The following frequently asked questions pertaining to the Commission on Judicial Disabilities and Tenure and its processes:
Who can file a complaint about a judge?
Any person or group of persons who may be aware of possible misconduct or wrongdoing by a judge may file a complaint. See Filing a Complaint.
Judicial misconduct is any action by a judge which demeans or abuses any person involved in Court proceedings or which otherwise interferes with the proper administration of justice and tends to bring the judge or the Court into disrepute.
In the Courtroom
Within the confines of the courtroom, the following are examples of judicial misconduct that could lead the Commission to discipline a judge:
- Rude, abusive and improper treatment of lawyers, witnesses, jurors, court staff and others.
- The showing of bias toward anyone in the courtroom based on gender, race, ethnicity, religion, etc.
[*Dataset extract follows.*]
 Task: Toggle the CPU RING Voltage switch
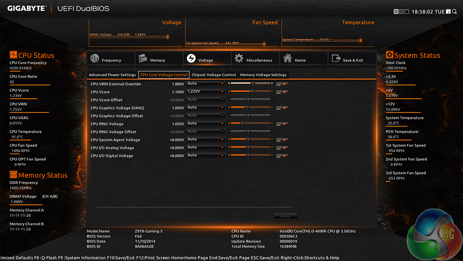283,124
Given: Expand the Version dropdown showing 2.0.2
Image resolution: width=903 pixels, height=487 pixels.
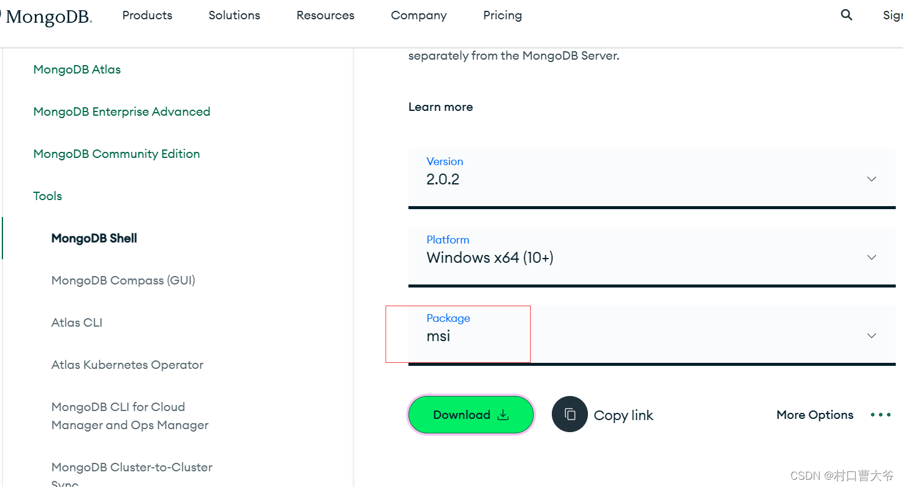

- Sleeping or drunkenness or other improper conduct while on the bench.
Outside the Courtroom
Outside the confines of the courtroom, the following are examples of judicial misconduct that could lead the Commission to discipline a judge:
- Criminal behavior.
- Improper use of a judge's authority.
- Allowing family, friends, or others to influence a judge's decisions or to play a role in the way a judge administers justice. This includes reducing charges or fines or transferring cases.
- Misuse of public property, funds or resources.
- Giving or receiving bribes or favors.
- Communicating with only one side in a court case or proceeding unless permitted by law.
- Interfering with the attorney-client relationship.
- Publicly commenting on a pending or expected lawsuit.
- Seeking to influence a pending or expected lawsuit not properly before him or her.
What does the Commission do when a complaint is filed?
Commission members review each complaint they receive. First, they review the complaint to decide if the complaint comes under the Commission's authority. If so, the Commission can order an investigation.
What actions can the Commission take?
The Commission can censure or reprimand a judge publicly, and if warranted, can remove a judge.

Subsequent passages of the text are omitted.